== WHAT NEEDS TO BE DONE ==
Without any images, output the records below verbatim.

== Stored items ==
##########

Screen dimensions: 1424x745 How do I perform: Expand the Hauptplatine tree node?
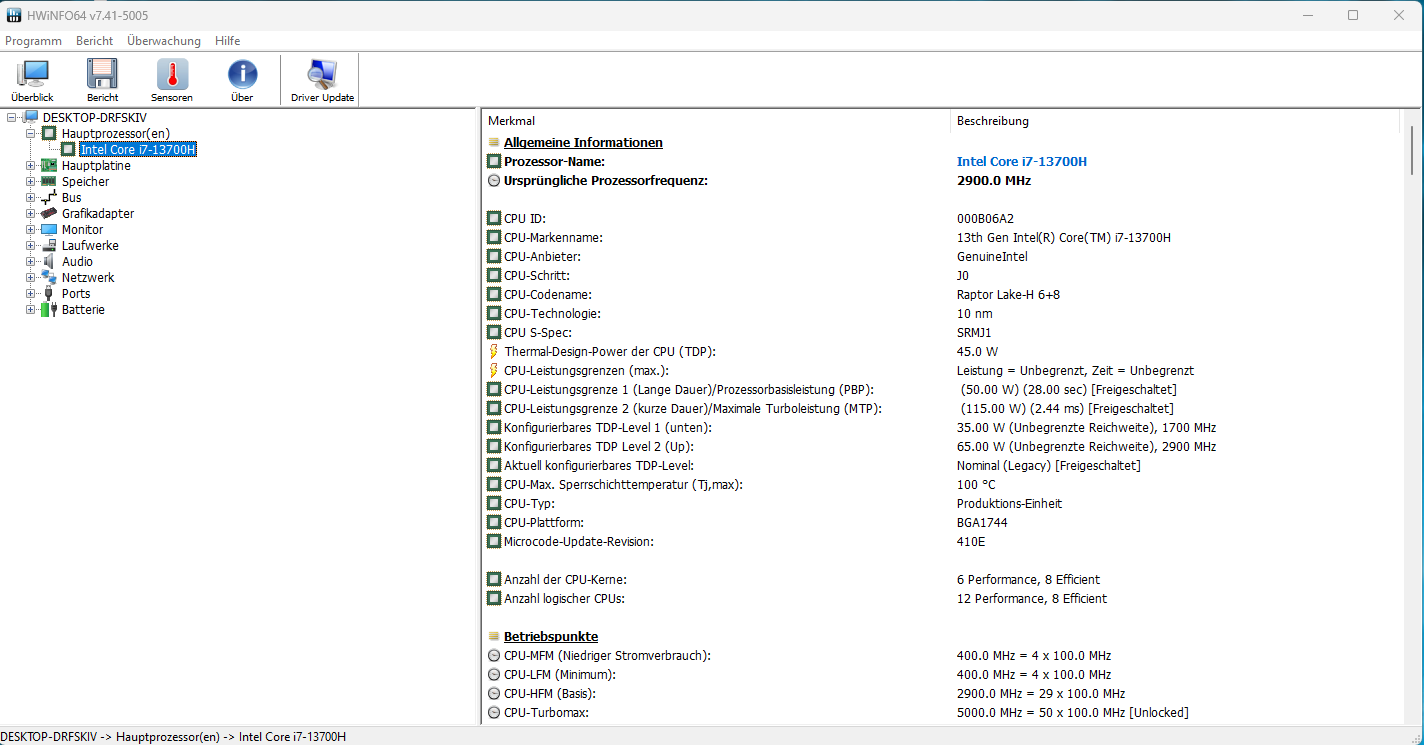click(31, 166)
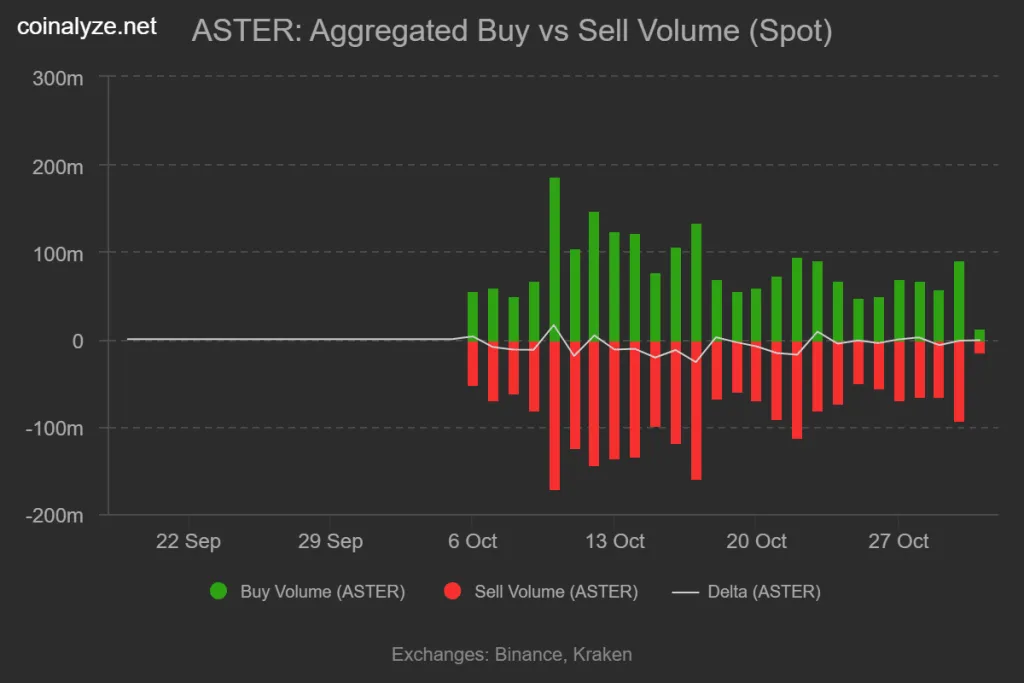Toggle the Buy Volume (ASTER) legend label

(x=322, y=591)
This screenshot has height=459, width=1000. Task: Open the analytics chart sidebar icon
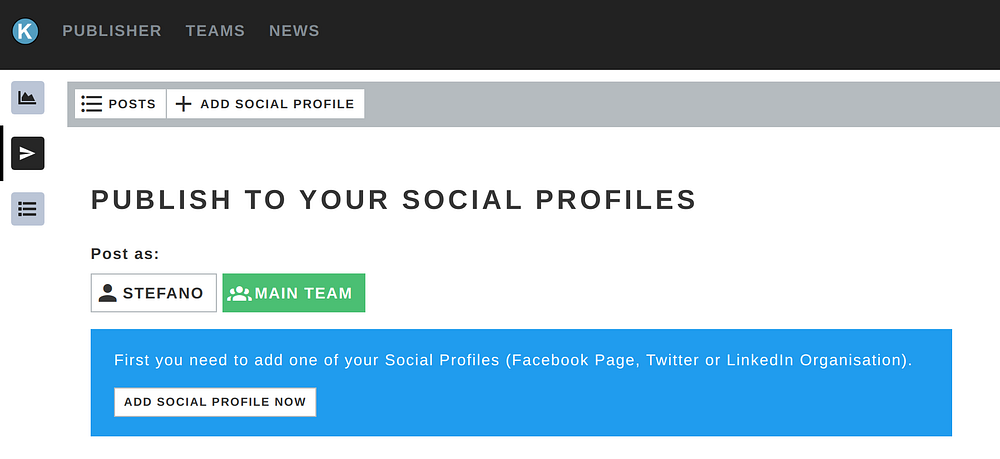click(28, 98)
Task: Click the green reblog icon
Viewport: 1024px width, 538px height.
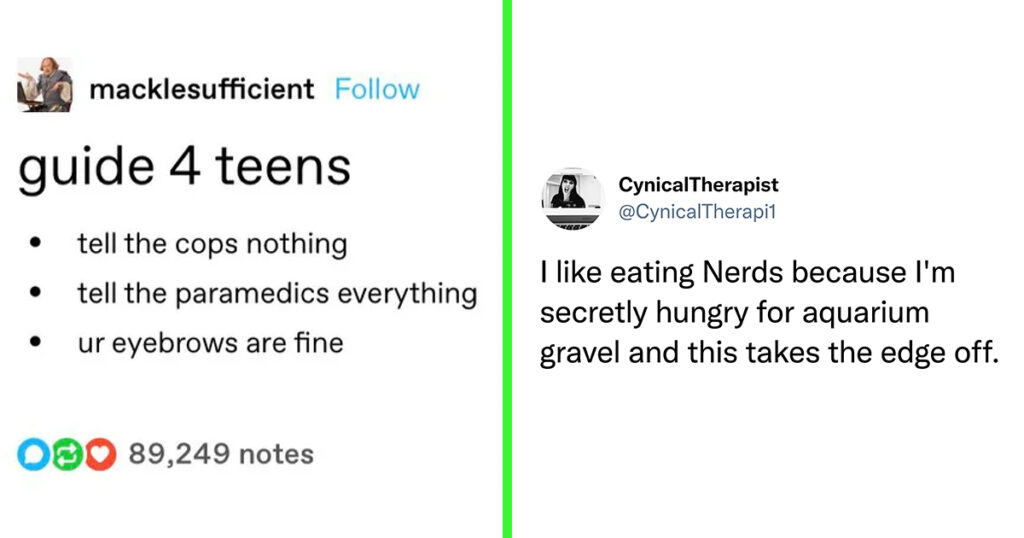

##########

== REPLY TO THE TASK ==
Screen dimensions: 1424x745 How do I perform: Expand the Hauptplatine tree node?
click(31, 166)
Toggle the Buy Volume (ASTER) legend label

(x=322, y=591)
This screenshot has height=459, width=1000. Task: Open the analytics chart sidebar icon
click(28, 98)
Task: Click the green reblog icon
Viewport: 1024px width, 538px height.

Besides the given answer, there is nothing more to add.